There have been a number of responses here along the same lines so my apologies if I'm not adding much of anything new. First, the snippet of MATLAB code you provided is critical to streamlining and expediting the discussion. Thank you for that. Without that, the English language or any human language by itself clearly falls short in trying to convey the finer points of math and engineering.

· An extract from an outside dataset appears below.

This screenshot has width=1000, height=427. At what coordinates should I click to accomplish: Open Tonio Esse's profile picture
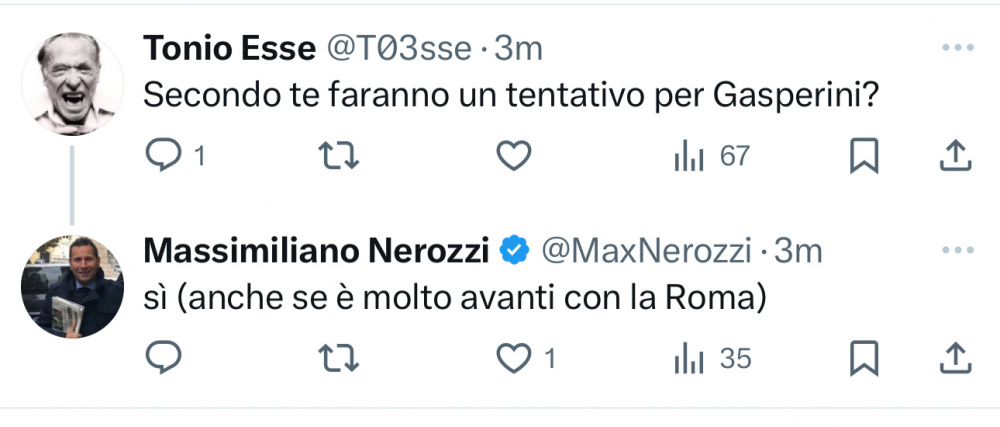pyautogui.click(x=72, y=83)
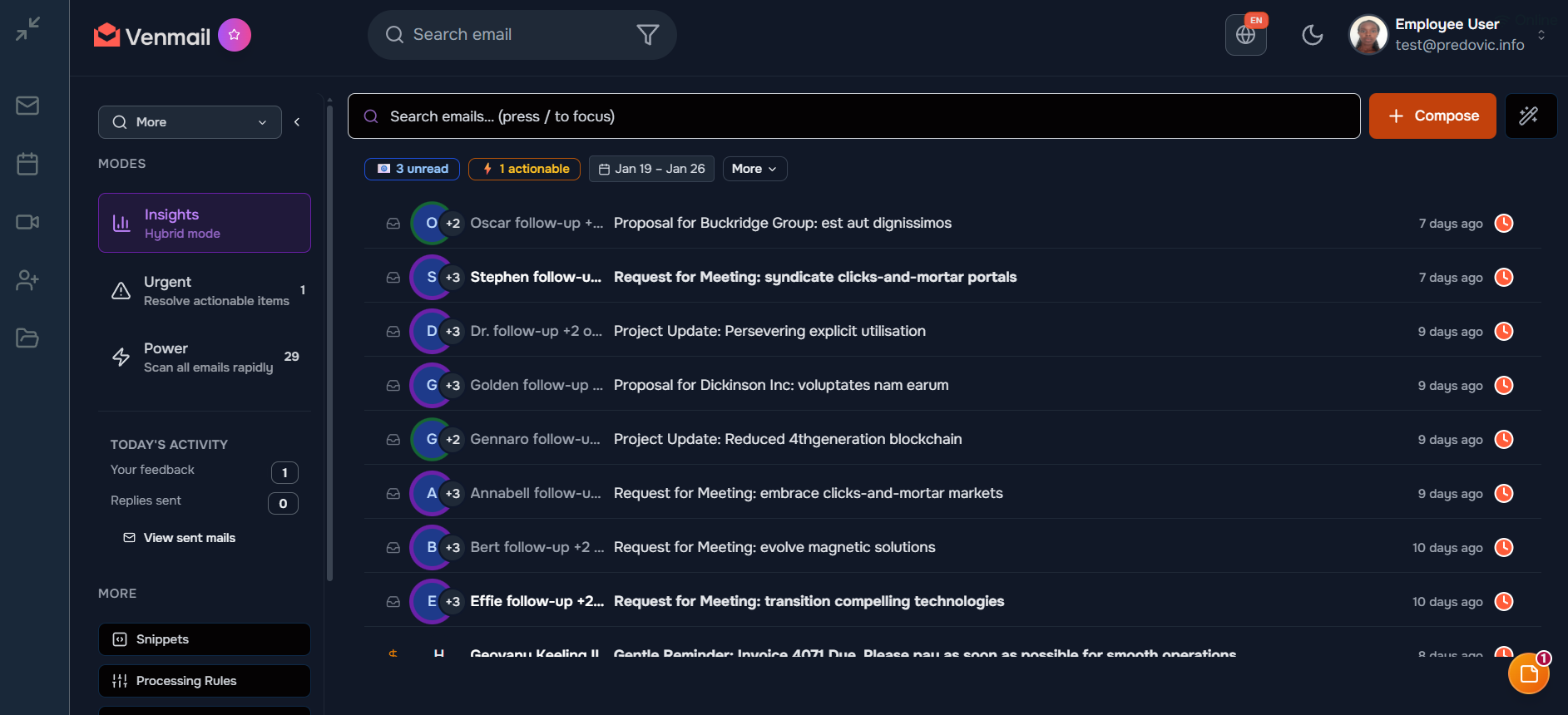Open the folder icon in left sidebar
1568x715 pixels.
point(27,338)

I think the confusion is the conflation of the terms mirroring and smearing. These are two different things. And again, sorry, this is not intended to sound like a lecture. Mirroring is what happens when you have real tones and you look at their magnitude spectrum. You'll have mirror images about DC. Smearing is what happens when have signals of interest that are not periodic within an FFT frame. Those are very different things but they both lead to multiple frequency components in the FFT output.

>> i. Why this real tone is not mirroring? does the rule has this exception?.

Your signal of interest x is a complex tone (not a real tone), so by definition it should only have one non-zero value in the FFT (no mirroring) long as the signal lies on an FFT line. And by definition, and by careful construction, yours does. The FFT bin spacing is 1/1000 Hz. And you have a 0.5 Hz complex exponential. In MATLAB code, using your example:

Fs = 1; % Hz.

Nfft = 1000;

dF = Fs/Nfft;

fvec = [0:dF:Fs-dF]; % in Hz

freq_of_bin_501 = fvec(501) % which is 0.5 exact.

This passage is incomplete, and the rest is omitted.